Osteological correlates of evolutionary transitions in cetacean feeding and related oropharyngeal functions
Article
Full-text available
  • Apr 2023
Teeth are often the first structures that anatomists and paleontologists examine to understand the ecology and morphology of feeding, both because teeth are highly specialized structures that provide precise information, and because they are among the best and most commonly preserved fossils. Unfortunately, many fragmentary fossil and recent specimens lack teeth, and some come from edentulous individuals and taxa, as in mysticete (baleen) whales. In our broad comparative review, we survey non-dental osteological features that, due to size, shape, arrangement, and surface features reflecting muscle attachments, provide useful clues to general or specific aspects of prey capture, intraoral transport, processing, or swallowing. We focus on hyoid, palatal, and pterygoid bones, mandibular symphyses and processes such as the coronoid, and the temporal fossa and zygomatic arch, as well as adjacent cranial bones relating to oral and pharyngeal anatomy. These bones relate to muscles of five general locations especially indicative of feeding: mandibular, hyoid, tongue, pharyngeal, and facial regions.
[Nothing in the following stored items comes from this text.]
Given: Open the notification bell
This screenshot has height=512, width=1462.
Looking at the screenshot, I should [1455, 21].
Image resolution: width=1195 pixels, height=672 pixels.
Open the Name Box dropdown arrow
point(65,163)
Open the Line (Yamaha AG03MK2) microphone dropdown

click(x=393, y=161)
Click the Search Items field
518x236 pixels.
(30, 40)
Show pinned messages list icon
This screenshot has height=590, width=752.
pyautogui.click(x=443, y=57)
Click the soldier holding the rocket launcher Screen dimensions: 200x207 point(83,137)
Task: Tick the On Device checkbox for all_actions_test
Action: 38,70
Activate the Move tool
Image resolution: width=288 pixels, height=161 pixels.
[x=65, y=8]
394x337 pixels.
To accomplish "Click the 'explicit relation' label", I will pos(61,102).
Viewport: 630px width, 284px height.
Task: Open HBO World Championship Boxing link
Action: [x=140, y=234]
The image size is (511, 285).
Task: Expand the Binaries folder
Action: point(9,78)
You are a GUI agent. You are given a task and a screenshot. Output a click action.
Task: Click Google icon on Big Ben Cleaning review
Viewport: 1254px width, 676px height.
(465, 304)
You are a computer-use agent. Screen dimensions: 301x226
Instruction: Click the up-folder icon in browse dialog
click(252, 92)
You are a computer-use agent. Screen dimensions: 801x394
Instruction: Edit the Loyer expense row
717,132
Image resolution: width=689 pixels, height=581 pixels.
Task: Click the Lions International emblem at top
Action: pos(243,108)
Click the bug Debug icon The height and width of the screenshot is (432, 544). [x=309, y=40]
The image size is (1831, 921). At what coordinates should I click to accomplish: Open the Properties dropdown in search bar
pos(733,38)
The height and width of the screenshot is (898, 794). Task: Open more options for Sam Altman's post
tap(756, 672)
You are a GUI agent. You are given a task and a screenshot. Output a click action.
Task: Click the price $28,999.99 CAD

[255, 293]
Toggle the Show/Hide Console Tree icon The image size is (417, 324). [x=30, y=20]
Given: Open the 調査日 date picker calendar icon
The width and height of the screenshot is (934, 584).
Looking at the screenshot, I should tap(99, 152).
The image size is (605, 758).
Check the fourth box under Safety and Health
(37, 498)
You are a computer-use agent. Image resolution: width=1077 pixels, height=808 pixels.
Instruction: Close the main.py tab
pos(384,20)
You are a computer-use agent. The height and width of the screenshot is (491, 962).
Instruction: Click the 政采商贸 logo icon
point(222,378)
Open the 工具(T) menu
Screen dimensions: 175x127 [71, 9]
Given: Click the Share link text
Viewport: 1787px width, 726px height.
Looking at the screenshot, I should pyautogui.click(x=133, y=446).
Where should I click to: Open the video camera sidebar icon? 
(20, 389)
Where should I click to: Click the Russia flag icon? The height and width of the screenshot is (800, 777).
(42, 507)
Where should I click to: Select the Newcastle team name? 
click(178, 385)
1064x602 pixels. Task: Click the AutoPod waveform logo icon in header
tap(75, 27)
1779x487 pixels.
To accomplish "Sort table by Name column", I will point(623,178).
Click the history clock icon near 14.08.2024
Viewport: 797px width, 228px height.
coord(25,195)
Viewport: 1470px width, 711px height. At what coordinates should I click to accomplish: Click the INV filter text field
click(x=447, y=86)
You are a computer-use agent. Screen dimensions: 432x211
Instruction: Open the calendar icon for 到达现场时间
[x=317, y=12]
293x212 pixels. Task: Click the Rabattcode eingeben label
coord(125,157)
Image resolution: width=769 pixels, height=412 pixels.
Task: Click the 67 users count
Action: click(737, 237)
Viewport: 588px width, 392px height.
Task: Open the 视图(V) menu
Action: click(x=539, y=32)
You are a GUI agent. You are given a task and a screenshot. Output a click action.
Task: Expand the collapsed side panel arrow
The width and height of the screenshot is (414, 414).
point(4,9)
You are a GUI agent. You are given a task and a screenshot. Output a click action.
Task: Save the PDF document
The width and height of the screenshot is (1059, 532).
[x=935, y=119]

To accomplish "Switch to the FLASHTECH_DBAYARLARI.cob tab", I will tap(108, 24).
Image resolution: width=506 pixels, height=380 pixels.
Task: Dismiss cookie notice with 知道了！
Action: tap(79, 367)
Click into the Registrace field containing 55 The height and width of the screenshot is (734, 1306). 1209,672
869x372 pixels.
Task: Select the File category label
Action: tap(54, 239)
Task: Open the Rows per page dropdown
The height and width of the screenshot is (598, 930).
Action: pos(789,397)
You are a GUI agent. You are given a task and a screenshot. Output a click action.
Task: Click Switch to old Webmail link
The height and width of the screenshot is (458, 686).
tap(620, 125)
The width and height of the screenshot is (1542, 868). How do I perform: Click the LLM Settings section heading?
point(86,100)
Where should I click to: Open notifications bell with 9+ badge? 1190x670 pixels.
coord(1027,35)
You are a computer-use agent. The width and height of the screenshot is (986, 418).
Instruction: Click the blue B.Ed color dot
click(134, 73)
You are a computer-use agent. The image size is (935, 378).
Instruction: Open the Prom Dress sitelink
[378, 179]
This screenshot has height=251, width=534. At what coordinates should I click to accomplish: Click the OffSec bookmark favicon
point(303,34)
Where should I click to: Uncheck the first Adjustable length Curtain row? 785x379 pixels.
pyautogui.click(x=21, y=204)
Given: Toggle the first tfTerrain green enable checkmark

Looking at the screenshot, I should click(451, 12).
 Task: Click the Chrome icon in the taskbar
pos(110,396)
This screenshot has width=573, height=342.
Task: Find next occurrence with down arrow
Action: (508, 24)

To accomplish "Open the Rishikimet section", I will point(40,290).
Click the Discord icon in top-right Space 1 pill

Together these bones and muscles affect feeding and related activities including suckling and breathing. We discuss osteological correlates that provide special relevance to key transitions in cetacean evolutionary history, such as the shift from predominantly terrestrial to aquatic feeding, the shift from typical mammalian mastication to swallowing prey entirely or nearly whole, and the separation of respiratory and digestive passages. We also point to examples of modern specialists in these anatomical optima for different modes of prey capture, intraoral transport, processing, and swallowing. Although we focus on cetaceans, our approach is broadly relevant to all vertebrates, notably other marine tetrapods.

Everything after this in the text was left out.